*** Opening of STORED DATA ***

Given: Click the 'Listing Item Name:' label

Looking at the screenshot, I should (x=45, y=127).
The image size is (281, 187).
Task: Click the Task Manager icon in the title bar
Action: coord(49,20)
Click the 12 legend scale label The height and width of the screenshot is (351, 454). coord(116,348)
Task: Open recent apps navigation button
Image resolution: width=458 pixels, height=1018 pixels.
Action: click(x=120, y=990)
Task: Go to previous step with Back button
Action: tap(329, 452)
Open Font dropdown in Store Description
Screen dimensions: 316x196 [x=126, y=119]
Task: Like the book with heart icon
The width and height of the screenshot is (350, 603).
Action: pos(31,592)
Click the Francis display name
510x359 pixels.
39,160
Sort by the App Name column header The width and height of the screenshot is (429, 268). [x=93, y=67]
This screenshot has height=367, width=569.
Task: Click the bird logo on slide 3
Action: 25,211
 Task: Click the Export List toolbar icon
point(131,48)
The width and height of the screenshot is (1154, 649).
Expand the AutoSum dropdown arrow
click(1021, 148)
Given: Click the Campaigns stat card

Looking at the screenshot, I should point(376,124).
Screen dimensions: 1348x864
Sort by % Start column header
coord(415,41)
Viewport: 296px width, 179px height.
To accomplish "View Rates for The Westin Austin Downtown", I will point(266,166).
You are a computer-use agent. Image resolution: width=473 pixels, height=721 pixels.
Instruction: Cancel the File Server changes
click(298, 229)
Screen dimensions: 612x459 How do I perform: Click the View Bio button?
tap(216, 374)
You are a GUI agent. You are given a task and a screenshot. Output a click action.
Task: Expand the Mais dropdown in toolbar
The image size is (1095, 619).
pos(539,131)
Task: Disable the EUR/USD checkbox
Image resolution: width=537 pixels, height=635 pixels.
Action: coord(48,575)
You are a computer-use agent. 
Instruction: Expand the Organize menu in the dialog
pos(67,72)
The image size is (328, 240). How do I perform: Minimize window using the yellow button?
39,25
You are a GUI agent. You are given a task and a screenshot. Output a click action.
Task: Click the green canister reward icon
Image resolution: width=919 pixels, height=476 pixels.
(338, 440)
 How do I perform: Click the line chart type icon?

*** Close of STORED DATA ***

WHAT NEEDS TO BE DONE: Where does "agent" appear in the records above? Copy each line that holds it.

ANSWER BELOW:
You are a computer-use agent. Image resolution: width=473 pixels, height=721 pixels.
You are a GUI agent. You are given a task and a screenshot. Output a click action.
You are a computer-use agent. 
You are a GUI agent. You are given a task and a screenshot. Output a click action.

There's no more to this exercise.